Earlier in the day, many of the same people sweating out the Critics Choice awards were in a celebratory mood at the Four Seasons hotel where the 2010 AFI Awards honoring the year’s best in movies and TV was the subject of a hot ticket luncheon that brought out more studio heads than stars. It was a major turnout for what many kept saying was their favorite awards event of the year even though AFI  President Bob Gazzale  promised in his opening remarks, “Just what you need, another awards lunch. This is not that. There are no acceptance speeches, everyone’s a winner. And for those executives in the room remember, your table has been paid for – and by someone else.” Groups doing this kind of kudos event usually force studios to buy tables themselves. In this case it was all paid for by sponsor Hewlett Packard.

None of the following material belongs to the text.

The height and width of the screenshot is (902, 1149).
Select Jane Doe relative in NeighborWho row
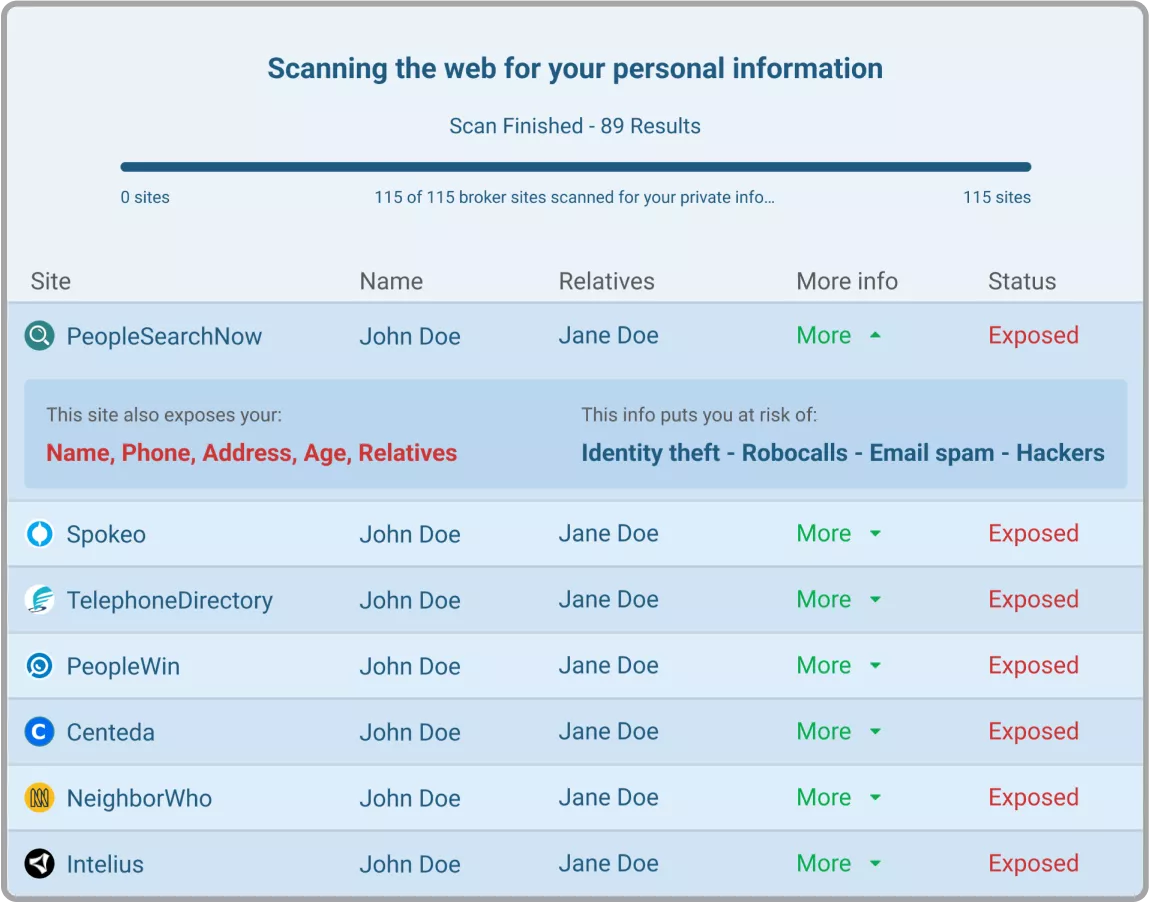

Everyone seemed to get a warm fuzzy feeling watching top notch clips from AFI’s Top 10 TV programs and movies, all the while hearing how the AFI juries succinctly described the reasons that these works were being honored (although no one was allowed to accept). Even though the rules are strict that this is about American narrative works, two exceptions were made so additional “special awards” went to the education documentary Waiting For ‘Superman’ and The King’s Speech. The latter’s director Tom Hooper told me he has been coming to the AFI lunch for four of the past 5 years with various projects including John Adams. “There’s no pressure about having to make a speech or not getting to make one, and you get a plaque at the end that tells you the reasons they think your film is good. It’s my favorite event.”

The 10 AFI Motion Pictures of the Year were Black Swan, The Fighter, Inception, The Kids Are All Right, 127 Hours, The Social Network, The Town, Toy Story 3, True Grit and Winter’s Bone. On the TV side it was  The Big C, Boardwalk Empire, Breaking Bad, Glee, Mad Men, Modern Family, The Pacific, Temple Grandin, 30 Rock and The Walking Dead. Numerous stars, producers, directors and writers from all the above filled the room including Natalie Portman, Annette Bening, Amy Adams, Christian Bale, Melissa Leo, Ben Affleck, Jon Hamm, Jeff Bridges, Josh Brolin, Jennifer Lawrence, Christopher Nolan, Darren Aronofsky, Ryan Murphy, Matt Weiner (who hasn’t made a new Mad Men deal yet), Aaron Sorkin, and Scott Rudin who told me as he walked in, “This is an event I actually enjoy”. Among studio honchos were Warner Bros’ Alan Horn and Jeff Robinov,  Sony’s Amy Pascal and Michael Lynton and Sir Howard Stringer (who doubles as Chair of AFI Board of Trustees), Disney’s Rich Ross, Fox’s Jim Gianopulos and Tom Rothman, and Paramount’s Brad Grey to name just a few.

The afternoon closed with a speech from Kirk Douglas who noted he made Spartacus 50 years ago but was just about the only cast member still alive. “The tragedy  of being old is loneliness. You lose so many friends and are left with only a fragment of a memory.” He talked about how he ended the Hollywood blacklist by insisting writer Dalton Trumbo receive full credit on that film and visit the studio. “I am beginning to think I am a Spartacus fighting for freedom.” He closed by toasting son Michael (not there) “who battled the big C and won”. That’s better than any award.